··· RECORDS

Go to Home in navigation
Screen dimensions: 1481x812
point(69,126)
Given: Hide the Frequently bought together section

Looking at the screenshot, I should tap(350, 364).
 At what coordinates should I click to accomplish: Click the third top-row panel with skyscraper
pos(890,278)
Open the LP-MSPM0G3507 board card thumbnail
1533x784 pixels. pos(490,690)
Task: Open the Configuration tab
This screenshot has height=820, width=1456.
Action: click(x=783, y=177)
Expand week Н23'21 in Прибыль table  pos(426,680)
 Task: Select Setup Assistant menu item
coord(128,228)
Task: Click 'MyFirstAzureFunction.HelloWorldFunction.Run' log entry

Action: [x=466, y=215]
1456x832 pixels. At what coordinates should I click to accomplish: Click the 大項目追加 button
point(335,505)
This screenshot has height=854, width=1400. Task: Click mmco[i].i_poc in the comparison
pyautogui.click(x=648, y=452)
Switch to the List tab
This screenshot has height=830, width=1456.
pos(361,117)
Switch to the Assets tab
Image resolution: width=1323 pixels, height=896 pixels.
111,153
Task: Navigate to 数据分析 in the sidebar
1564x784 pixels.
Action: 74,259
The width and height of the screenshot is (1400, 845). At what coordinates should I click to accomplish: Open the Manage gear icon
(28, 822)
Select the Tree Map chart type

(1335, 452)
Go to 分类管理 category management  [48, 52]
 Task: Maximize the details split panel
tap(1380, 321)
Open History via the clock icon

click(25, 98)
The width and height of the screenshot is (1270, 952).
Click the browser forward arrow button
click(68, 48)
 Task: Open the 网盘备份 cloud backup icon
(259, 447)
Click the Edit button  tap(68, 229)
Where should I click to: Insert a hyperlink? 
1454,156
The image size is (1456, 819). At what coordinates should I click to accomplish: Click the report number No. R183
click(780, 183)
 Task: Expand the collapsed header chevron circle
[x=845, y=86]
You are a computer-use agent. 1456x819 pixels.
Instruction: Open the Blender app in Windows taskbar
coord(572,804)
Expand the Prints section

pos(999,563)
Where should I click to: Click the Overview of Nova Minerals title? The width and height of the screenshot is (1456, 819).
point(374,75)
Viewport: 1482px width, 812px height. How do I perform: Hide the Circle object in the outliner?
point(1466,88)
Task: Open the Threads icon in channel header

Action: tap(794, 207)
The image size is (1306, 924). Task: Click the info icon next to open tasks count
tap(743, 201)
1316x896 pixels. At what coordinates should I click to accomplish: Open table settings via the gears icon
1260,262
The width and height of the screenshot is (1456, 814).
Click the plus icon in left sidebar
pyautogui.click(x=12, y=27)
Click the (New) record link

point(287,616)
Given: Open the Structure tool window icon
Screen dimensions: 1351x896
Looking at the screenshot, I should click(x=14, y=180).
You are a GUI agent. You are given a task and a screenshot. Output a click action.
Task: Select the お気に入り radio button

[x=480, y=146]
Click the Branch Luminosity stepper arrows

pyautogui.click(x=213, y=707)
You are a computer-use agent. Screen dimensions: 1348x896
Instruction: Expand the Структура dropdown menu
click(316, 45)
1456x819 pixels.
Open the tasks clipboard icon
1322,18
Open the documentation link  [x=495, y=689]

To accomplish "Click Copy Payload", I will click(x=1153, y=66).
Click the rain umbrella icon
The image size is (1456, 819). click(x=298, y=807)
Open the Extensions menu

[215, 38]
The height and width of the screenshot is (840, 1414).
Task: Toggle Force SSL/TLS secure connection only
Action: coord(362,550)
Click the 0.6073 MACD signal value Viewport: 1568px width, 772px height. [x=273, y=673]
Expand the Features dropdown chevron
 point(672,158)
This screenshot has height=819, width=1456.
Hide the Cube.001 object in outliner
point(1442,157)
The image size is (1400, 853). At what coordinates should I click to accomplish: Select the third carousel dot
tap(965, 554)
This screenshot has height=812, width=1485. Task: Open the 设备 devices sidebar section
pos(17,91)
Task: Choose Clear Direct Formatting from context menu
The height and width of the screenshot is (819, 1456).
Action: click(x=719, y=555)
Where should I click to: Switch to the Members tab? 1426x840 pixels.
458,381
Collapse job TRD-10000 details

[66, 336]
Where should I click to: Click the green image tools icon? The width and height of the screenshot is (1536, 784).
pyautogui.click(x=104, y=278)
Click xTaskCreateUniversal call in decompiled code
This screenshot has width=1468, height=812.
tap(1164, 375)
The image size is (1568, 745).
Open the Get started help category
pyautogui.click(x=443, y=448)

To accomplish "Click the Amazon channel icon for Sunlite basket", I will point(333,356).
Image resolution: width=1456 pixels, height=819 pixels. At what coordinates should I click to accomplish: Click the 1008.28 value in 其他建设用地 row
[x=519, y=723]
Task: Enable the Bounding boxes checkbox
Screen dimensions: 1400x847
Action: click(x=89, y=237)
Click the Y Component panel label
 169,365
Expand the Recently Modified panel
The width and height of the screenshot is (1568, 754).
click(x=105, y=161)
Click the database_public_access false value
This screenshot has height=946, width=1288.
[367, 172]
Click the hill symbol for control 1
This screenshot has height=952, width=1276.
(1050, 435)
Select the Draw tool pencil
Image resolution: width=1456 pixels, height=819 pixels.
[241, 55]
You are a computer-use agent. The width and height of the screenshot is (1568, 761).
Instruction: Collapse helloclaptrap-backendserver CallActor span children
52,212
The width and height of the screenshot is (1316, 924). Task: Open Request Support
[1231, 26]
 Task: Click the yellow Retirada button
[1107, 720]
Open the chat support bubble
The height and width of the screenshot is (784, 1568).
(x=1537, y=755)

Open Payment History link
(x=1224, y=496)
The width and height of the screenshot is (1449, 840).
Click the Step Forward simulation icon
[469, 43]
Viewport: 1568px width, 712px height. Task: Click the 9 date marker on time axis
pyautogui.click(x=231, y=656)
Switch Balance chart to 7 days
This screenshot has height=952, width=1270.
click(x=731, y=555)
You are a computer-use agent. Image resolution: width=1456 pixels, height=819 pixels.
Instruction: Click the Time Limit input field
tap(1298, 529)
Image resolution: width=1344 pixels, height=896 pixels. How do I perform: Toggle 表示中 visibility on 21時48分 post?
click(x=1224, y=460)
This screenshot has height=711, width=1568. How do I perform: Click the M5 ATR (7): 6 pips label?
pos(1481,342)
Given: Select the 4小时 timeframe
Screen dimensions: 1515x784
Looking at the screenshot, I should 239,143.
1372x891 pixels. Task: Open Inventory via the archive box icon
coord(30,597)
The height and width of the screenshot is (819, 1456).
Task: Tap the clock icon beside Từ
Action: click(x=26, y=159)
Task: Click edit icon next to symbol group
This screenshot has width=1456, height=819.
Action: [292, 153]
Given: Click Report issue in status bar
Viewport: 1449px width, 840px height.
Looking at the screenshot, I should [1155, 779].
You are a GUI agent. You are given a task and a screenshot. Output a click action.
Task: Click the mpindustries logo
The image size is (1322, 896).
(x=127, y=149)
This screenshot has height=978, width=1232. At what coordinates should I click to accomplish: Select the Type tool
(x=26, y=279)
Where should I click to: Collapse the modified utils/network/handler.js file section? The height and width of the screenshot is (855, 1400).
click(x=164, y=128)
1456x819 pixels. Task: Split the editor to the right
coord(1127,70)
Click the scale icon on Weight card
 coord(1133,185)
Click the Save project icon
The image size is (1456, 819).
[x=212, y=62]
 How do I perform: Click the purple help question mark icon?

······

Look over the records. Copy the lines that include the word "will".

*RESULT OF THE TASK*
To accomplish "Click Copy Payload", I will click(x=1153, y=66).
To accomplish "Click the Amazon channel icon for Sunlite basket", I will point(333,356).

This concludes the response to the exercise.